Susan Wolfson

Title
Professor
Office Phone
Office
16 McCosh Hall
Office Hours

Mondays and Wednesdays from 1:30pm - 3:00pm, and by appointment

Bio/Description

Susan Wolfson received her Ph.D. from the University of California, Berkeley in 1978 and in the same year joined the faculty of Rutgers University in New Brunswick before coming to Princeton in 1991. Her specialization is the Romantics and their contemporaries - writers in Britain from 1780 to about 1850 - though she cares about Milton and Shakespeare too and has written on both.

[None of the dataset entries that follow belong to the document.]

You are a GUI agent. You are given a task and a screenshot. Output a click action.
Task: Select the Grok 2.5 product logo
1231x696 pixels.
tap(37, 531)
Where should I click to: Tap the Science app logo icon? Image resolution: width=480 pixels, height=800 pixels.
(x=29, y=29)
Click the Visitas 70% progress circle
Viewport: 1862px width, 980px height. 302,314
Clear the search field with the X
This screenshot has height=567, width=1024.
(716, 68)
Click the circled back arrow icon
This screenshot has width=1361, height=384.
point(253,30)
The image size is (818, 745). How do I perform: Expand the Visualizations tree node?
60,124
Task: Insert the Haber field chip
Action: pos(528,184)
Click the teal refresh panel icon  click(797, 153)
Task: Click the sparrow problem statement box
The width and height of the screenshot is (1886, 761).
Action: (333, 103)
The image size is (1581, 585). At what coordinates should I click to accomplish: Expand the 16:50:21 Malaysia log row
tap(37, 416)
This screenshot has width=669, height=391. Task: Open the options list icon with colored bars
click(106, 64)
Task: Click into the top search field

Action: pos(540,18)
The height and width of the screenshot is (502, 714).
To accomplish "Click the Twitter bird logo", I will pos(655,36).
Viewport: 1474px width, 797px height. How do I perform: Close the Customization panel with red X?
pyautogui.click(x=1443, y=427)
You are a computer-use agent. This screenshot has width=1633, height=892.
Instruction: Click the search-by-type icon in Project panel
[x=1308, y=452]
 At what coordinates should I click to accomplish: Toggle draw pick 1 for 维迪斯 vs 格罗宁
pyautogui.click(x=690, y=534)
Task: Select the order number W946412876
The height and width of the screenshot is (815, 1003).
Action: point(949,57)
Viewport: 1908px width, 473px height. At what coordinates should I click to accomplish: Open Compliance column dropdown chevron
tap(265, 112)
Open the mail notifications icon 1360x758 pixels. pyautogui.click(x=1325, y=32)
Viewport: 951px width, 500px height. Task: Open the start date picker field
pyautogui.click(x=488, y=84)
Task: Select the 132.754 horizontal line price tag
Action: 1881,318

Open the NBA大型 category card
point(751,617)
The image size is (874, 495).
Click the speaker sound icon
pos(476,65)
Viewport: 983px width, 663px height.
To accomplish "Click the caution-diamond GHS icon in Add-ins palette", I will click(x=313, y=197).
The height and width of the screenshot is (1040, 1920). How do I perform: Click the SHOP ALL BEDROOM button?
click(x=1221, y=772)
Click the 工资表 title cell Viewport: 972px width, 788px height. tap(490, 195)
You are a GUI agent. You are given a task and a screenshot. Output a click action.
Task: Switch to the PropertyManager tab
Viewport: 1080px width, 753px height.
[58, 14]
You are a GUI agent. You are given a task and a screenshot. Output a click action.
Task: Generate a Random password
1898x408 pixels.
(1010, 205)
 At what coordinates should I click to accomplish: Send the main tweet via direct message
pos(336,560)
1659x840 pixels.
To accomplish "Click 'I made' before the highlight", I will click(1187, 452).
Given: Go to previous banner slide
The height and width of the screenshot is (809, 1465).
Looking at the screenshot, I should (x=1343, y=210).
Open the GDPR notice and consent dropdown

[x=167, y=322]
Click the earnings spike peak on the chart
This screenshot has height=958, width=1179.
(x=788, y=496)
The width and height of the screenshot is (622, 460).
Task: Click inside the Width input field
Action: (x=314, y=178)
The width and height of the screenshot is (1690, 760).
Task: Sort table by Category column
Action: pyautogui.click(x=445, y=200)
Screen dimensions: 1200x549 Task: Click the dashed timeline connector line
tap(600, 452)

Susan Wolfson was Vice President and President of the Association of Literary Scholars, Critics and Writers (2008-2010) and during this tenure brought its international conference to Princeton. She serves on several editorial boards of professional journals and on the Board of Directors (since 2003) of the Keats-Shelley Association of America. She has been honored with several distinguished lectureships (most recently the Clark Lectures at Trinity College Cambridge) and has been recognized with a number of awards, for teaching, for research, and for her publications. In 2016 she was honored with the Phi Beta Kappa award for undergraduate teaching, elected by students from the Princeton chapter. She has been the recipient of fellowships from the Guggenheim Foundation, the National Endowment for the Humanities, and the American Council of Learned Societies. And she has received the Distinguished Scholar Award from the Keats-Shelley Association, which also, earlier in her career, honored one of her essays (on Byron) as the best of the year. (Awards for her books are noted below on her list of publications.)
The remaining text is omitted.